Last Updated:Feb 28, 2024

Knative on ASM provides Knative Pod Autoscaler (KPA). KPA is an out-of-the-box feature that can scale pods for your application to match incoming demand. ASM is short for Service Mesh. If service performance is unstable or resources are wasted due to traffic fluctuations, you can enable autoscaling of pods based on the number of requests. By monitoring and analyzing real-time traffic data, this feature can dynamically adjust the number of service instances. This ensures the service quality and user experience during peak hours and effectively minimizes idle resources during off-peak hours. This improves the overall system performance while reducing costs.

Prerequisites

A Knative Service is created by using Knative on ASM. For more information, see Use Knative on ASM to deploy a serverless application.

Note

In this topic, the default domain name example.com is used to demonstrate how to enable autoscaling of pods based on the number of requests. If you need to use a custom domain name, see Set a custom domain name in Knative on ASM.

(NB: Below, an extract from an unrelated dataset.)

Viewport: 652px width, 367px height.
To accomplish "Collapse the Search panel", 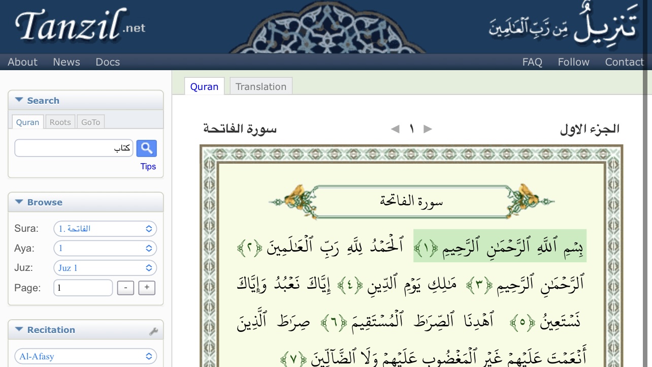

Introduction to autoscaling

Knative Serving adds the Queue Proxy container to each pod. The Queue Proxy container sends concurrency metrics of the application containers to KPA. After KPA receives the metrics, KPA automatically adjusts the number of pods provisioned for a Deployment based on the number of concurrent requests and related autoscaling algorithms.

扩缩容

Concurrency and QPS

The concurrency refers to the number of requests received by a pod at the same time. Queries per second (QPS) refers to the number of requests that can be handled by a pod per second. QPS also shows the maximum throughput of a pod.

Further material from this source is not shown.